===== Quoted passage

5. The buyer's claims for payment against his customers from a resale of the goods subject to retention of title as well as those claims of the buyer regarding the goods subject to retention of title which arise for any other legal reason against his customers or third parties (in particular claims from tort and claims for insurance benefits) shall be assigned to us in full by the buyer already now by way of security. We accept this assignment.

The buyer may collect these claims assigned to us for his own account in his own name as long as we do not revoke this authorization. Our right to collect these claims ourselves shall not be affected thereby; however, we shall not assert the claims ourselves and shall not revoke the authorization to collect as long as the buyer duly meets his payment obligations. 
However, if the buyer behaves in breach of contract - in particular if he is in default with the payment of a claim for payment - we may demand that the buyer informs us of the assigned claims and the respective debtors, notifies the respective debtors of the assignment and hands over all documents to us as well as provides all information which we require to assert the claim. The buyer may also not assign these claims in order to have them collected by way of factoring, unless he irrevocably obliges the factor to effect the counter-performance directly to us for as long as we still have claims against the buyer.

==========
===== Information supplied

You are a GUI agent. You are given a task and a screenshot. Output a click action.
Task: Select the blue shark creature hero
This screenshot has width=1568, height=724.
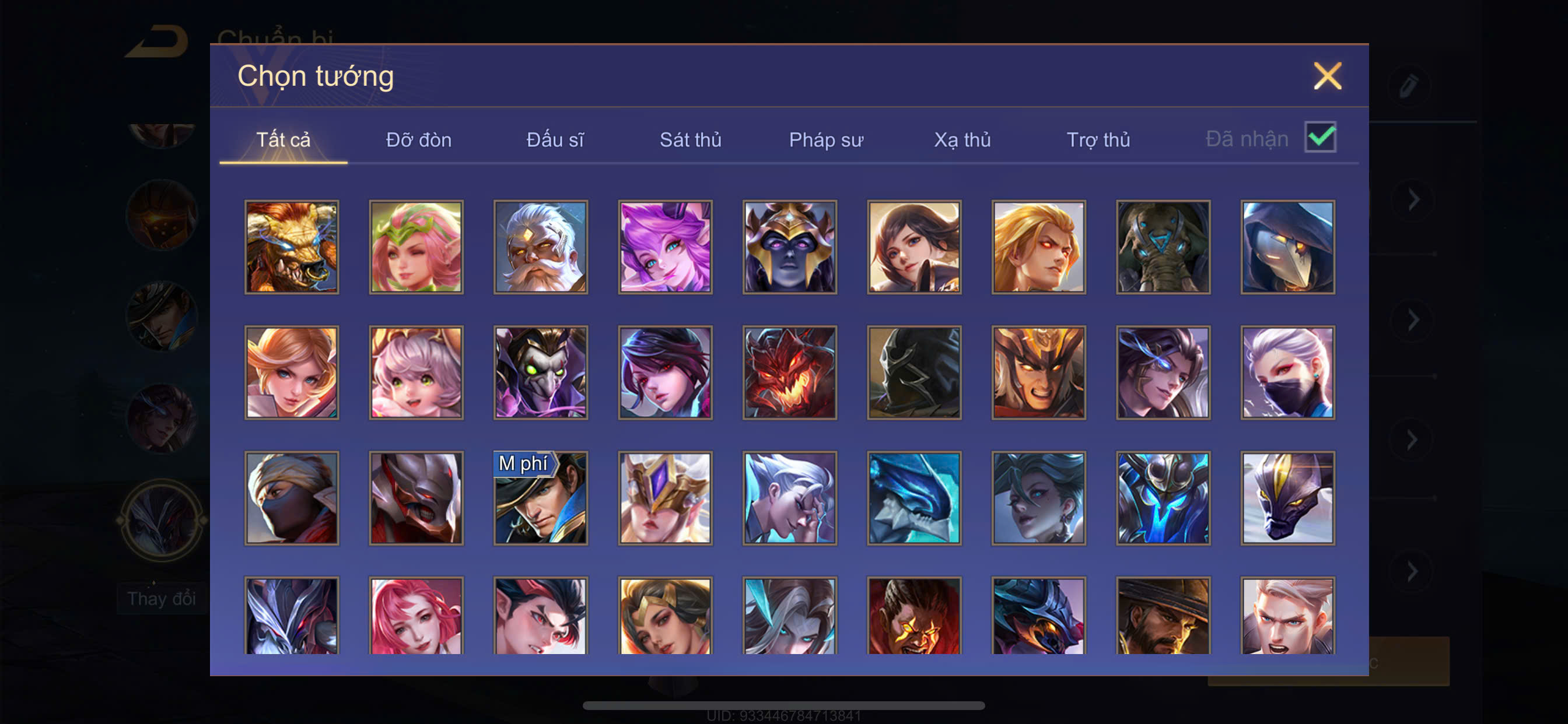pyautogui.click(x=914, y=498)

==========

__What to work on__
1. Answer from the retention-of-title clause:
(a) Which two kinds of claims are named as examples of claims arising "for any other legal reason"?
(b) As long as what holds true will the seller refrain from asserting the claims itself and from revoking the authorization to collect?
(c) What must the buyer irrevocably oblige a factor to do before the claims may be assigned for factoring?
2. Resume the retention-of-title clause after its final sentence.
The material was drawn from a different source than the text.

__In response__
1.
(a) Claims from tort and claims for insurance benefits.
(b) The buyer duly meets his payment obligations.
(c) Effect the counter-performance directly to the seller for as long as the seller still has claims against the buyer.

2.
6. Any processing or transformation of the goods subject to retention of title by the buyer shall always be carried out on our behalf. If the goods subject to retention of title are processed with other items that do not belong to us, we shall acquire co-ownership of the new item in the ratio of the value of the goods subject to retention of title (final invoice amount plus any applicable statutory VAT) to the other processed items at the time of processing. In all other respects, the same shall apply to the new item created by processing as to the goods subject to retention of title. If the goods subject to retention of title are inseparably combined or mixed with other items not belonging to us, we shall acquire co-ownership of the new item in the ratio of the value of the goods subject to retention of title (final invoice amount plus any applicable statutory VAT) to the other combined or mixed items at the time of combination or mixing. If the goods subject to retention of title are combined or mixed in such a way that the buyer's item is to be regarded as the main item, the buyer and we agree already now that the buyer shall transfer co-ownership of this item to us on a pro rata basis. We accept this transfer. The buyer shall keep the sole ownership or co-ownership of an item thus created in safe custody for us free of charge.

7. In the event of seizure of the goods subject to retention of title by third parties or in the event of other interventions by third parties, the buyer must point out our ownership and must inform us immediately in writing so that we can enforce our ownership rights. If the third party is not able to reimburse the judicial or extrajudicial costs incurred by us in this 
connection, the buyer shall be liable for these.

8. If the buyer so requests, we are obliged to release the securities to which we are entitled to the extent that their realizable value exceeds the value of our outstanding claims against the buyer by more than 10%. However, we may select the securities to be released.

9. Insofar as the law in whose area the goods are located does not permit retention of title, § 14 paragraph 1 sentence 2 to 4 of these General Terms and Conditions of Sale and Delivery shall apply.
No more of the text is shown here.